The best story, "Shadrach," is in the middle.  In it, a young Paul is hanging out with a local family who, over many generations, have fallen from the height of Virginia society, and become hicks.  An elderly black man appears in a car, too old even to control his bodily functions, but who has trekked nevertheless from the Deep South to die on the land where he was born, and served, as a child, as a slave:

I had no way of knowing that if his long and solitary journey from the Deep South had been a quest to find this millpond and for a recaptured glimpse of childhood, it might just have readily been a final turning of his back on a life of suffering.  Even now I cannot say for certain, but I have always had to assume that the still-young Shadrach who was emancipated in Alabama those many years ago was set loose, like most of his brothers and sisters, into another slavery perhaps more excruciating than the sanctioned bondage.  The chronicle has already been a thousand times told of those people liberated into their new and incomprehensible nightmare: of their poverty and hunger and humiliation, of the crosses burning in the night, and above all, the unending dread.  None of that madness and mayhem belongs in this story, but without at least a reminder of these things I would not be faithful to Shadrach.  Despite the immense cheerfulness with which he had spoken to us of being "dibested of mah plenty," he must have endured unutterable adversity.  Yet his return to Virginia, I can now see, was out of no longing for the former bondage, but to find an earlier innocence.  And as a small boy at the edge of the millpond I saw Shadrach not as one who had fled darkness, but as one who had searched for light refracted within a flashing moment of remembered childhood.  As Shadrach's old clouded eyes gazed at the millpond with its plunging and calling children, his face was suffused with an immeasurable calm and sweetness, and I sensed that he had recaptured perhaps the one pure, untroubled moment in his life.  "Shad, did you go swimming here too?" I asked.  But there was no answer.
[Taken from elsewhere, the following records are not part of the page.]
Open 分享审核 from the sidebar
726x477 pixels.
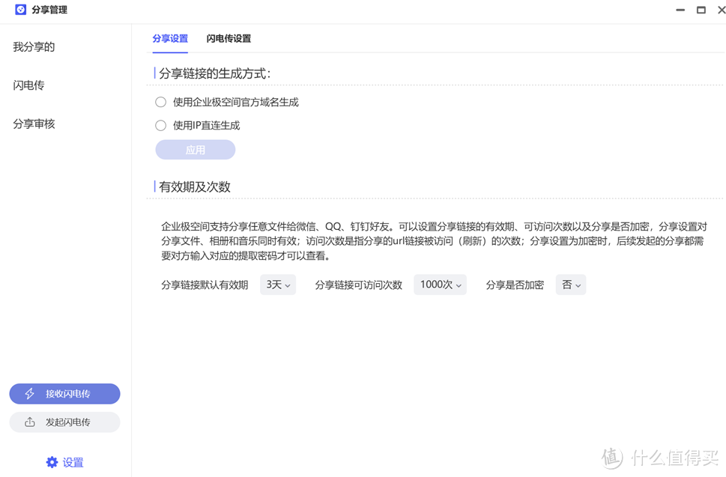(x=34, y=124)
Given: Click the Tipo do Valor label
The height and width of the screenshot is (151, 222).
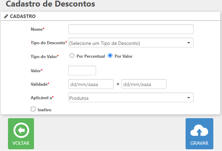Looking at the screenshot, I should [44, 56].
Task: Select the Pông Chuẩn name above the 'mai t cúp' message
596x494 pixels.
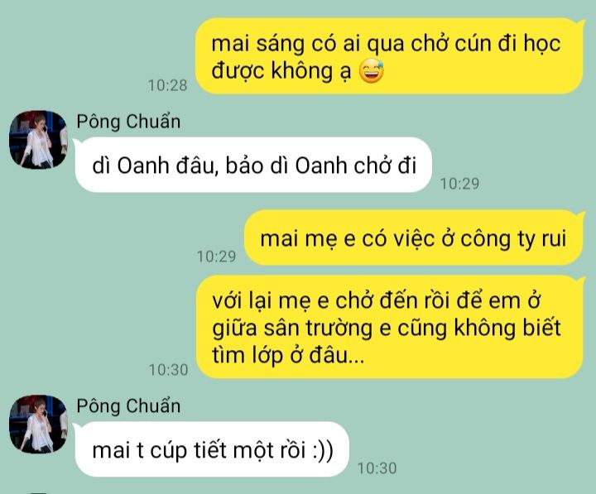Action: point(128,405)
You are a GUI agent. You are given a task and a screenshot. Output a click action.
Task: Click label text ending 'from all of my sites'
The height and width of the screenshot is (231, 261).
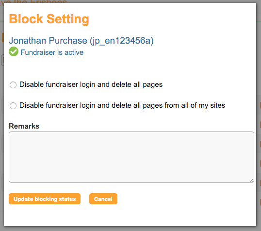122,105
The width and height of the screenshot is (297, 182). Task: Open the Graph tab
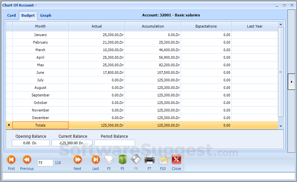(x=46, y=15)
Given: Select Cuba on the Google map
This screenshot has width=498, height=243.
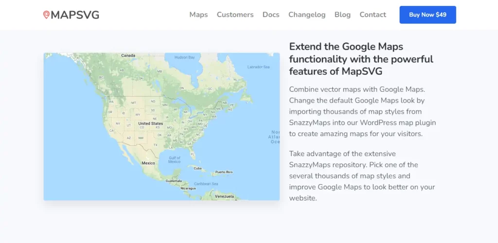Looking at the screenshot, I should [x=197, y=168].
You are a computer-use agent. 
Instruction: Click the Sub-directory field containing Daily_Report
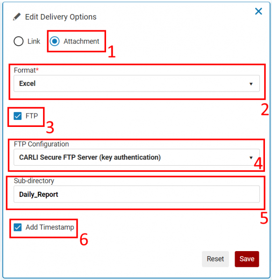pos(136,194)
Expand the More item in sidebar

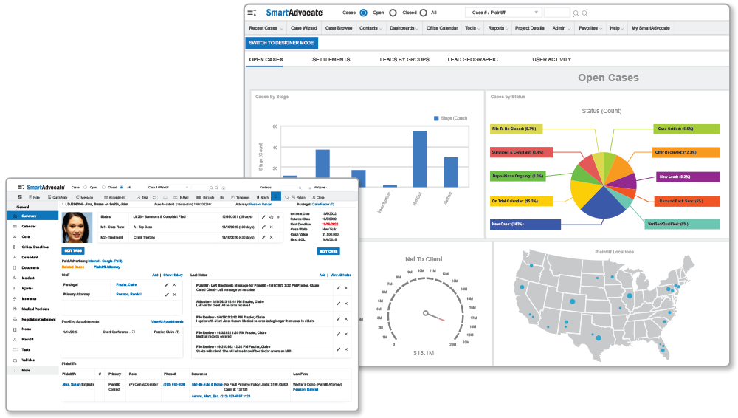[x=26, y=370]
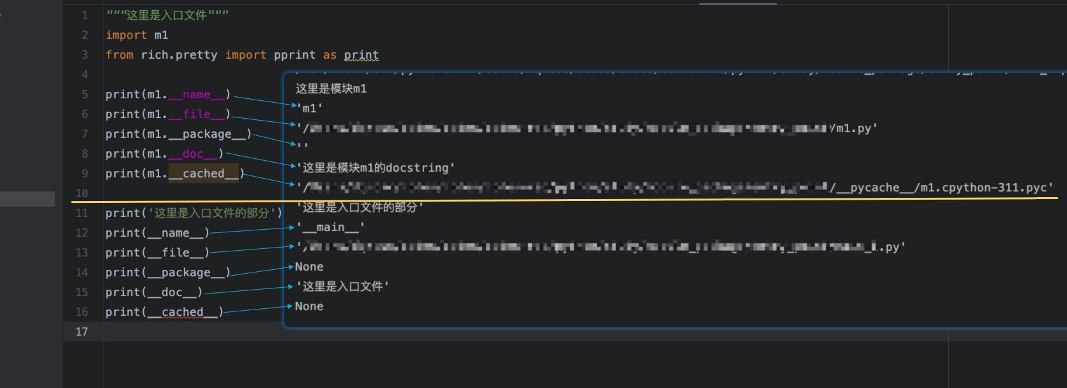Click the underlined print alias on line 3

click(361, 55)
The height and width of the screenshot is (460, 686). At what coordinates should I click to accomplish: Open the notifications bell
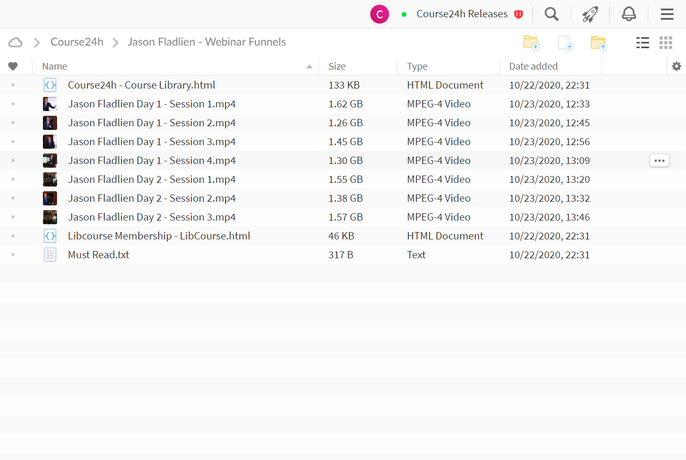point(629,14)
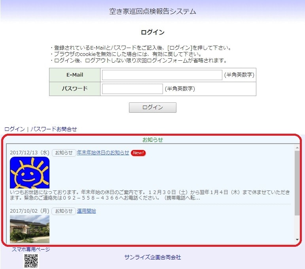Click the sun drawing thumbnail image
This screenshot has height=269, width=305.
30,173
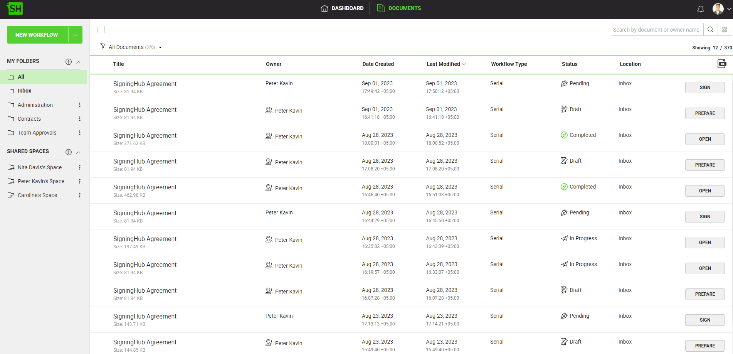The width and height of the screenshot is (733, 354).
Task: Add a new shared space
Action: click(x=69, y=152)
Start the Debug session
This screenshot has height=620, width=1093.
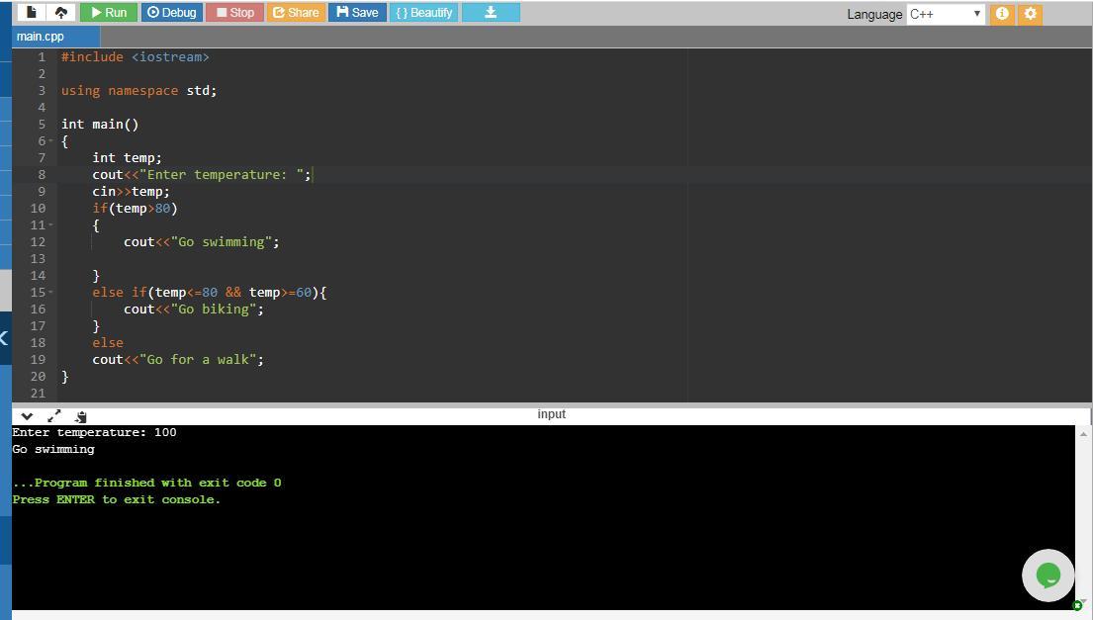click(x=171, y=13)
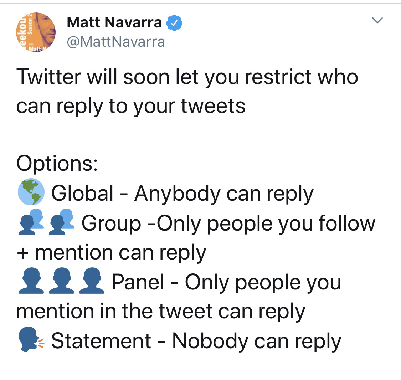Select the 'Global - Anybody can reply' line

(182, 194)
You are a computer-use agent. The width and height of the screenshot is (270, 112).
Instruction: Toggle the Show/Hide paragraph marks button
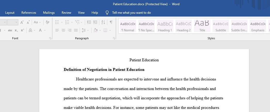coord(111,22)
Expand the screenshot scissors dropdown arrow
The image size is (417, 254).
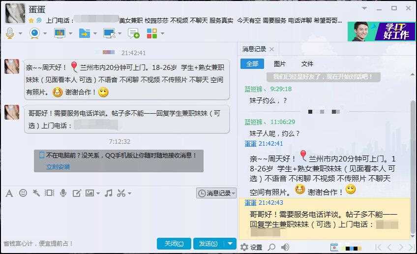click(129, 193)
How does a white person write about black people?  I've been thinking a lot about that question.  I can't accept that the answer is just not to do it, because writing fiction is a necessary kind of seeing.  Styron struggled with that question, too, and in Nat Turner came up with answers that many found wanting.  I don't think that either I or Styron have the standing to say whether "Shadrach" is more successful.  But I do see some possible answers in it to that question.  One, by placing the story within the larger historical context that we whites are so easily able to ignore.  Two, with a self-conscious distance, and an eye toward the writer's own limitations.  Paul never pretends to know Shadrach, but by giving an account of him he rejects the false choice between understanding and ignorance.  The story is never "about" Shadrach in the way that it is about Paul--how could it be?--but it doesn't seem to shy away from anything, either.  Whatever its quality, Nat Turner does the first but certainly not the second.

In the end the thing in A Tidewater Morning that resonated most with my Outer Banks trip was that cover, which perfectly captures the special quality of afternoon light when it falls along the marsh.  But books about the South, when they're true--in the larger sense, not just non-fiction, though I suspect much of these stories is non-fiction--resonate with me like no other books can.